デザインエンジニアの中川聰(なかがわ さとし)氏が提唱した概念で、既存の発電所や送電網に頼らない「究極の自給自足エネルギー」として注目されています。
主な特徴と仕組み
原理は「ボルタ電池」と同じ 2種類の異なる金属(電極)を土などの対象物に刺すことで、化学反応によって発生する微弱な電子を取り出します。
「何からでも」電気がとれる 従来の電池と違い、特定の液体(電解液)を必要としません。水分を含んでいるものなら、コンクリート、木、果物、さらには食品ロス(生ゴミ)からでも集電が可能です。
24時間、安定して集められる 太陽光や風力と違い、天候や時間帯に左右されません。電極が刺さっていれば、持続的に電気を供給し続けることができます。
どんなことに使われる?
得られる電力は非常に微弱(マイクロワット単位)ですが、現代の省電力技術と組み合わせることで以下のような活用が期待されています。

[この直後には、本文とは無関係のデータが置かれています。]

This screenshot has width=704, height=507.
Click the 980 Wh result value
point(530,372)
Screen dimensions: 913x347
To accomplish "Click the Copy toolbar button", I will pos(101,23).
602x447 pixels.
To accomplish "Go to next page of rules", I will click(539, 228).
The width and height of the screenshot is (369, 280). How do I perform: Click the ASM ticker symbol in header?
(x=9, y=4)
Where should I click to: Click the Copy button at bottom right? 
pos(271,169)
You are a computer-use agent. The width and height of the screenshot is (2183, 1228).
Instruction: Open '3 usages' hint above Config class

災害時の灯り・通信 停電時でも、足元の土から電気を取ってLEDライトを光らせたり、スマホを充電したりできます。
オフグリッド(送電網のない場所)での利用 山間部や街灯のない場所での常夜灯、農地のセンサー電源などに活用する実証実験が行われています。
環境負荷の低減 CO2を排出せず、廃棄物(堆肥など)をエネルギー源に変えられるため、SDGsの観点からも評価されています。
最近では、この技術を使って**「土だけで光るイルミネーション」**や、建物の全電力を土から賄う実験なども行われているようです。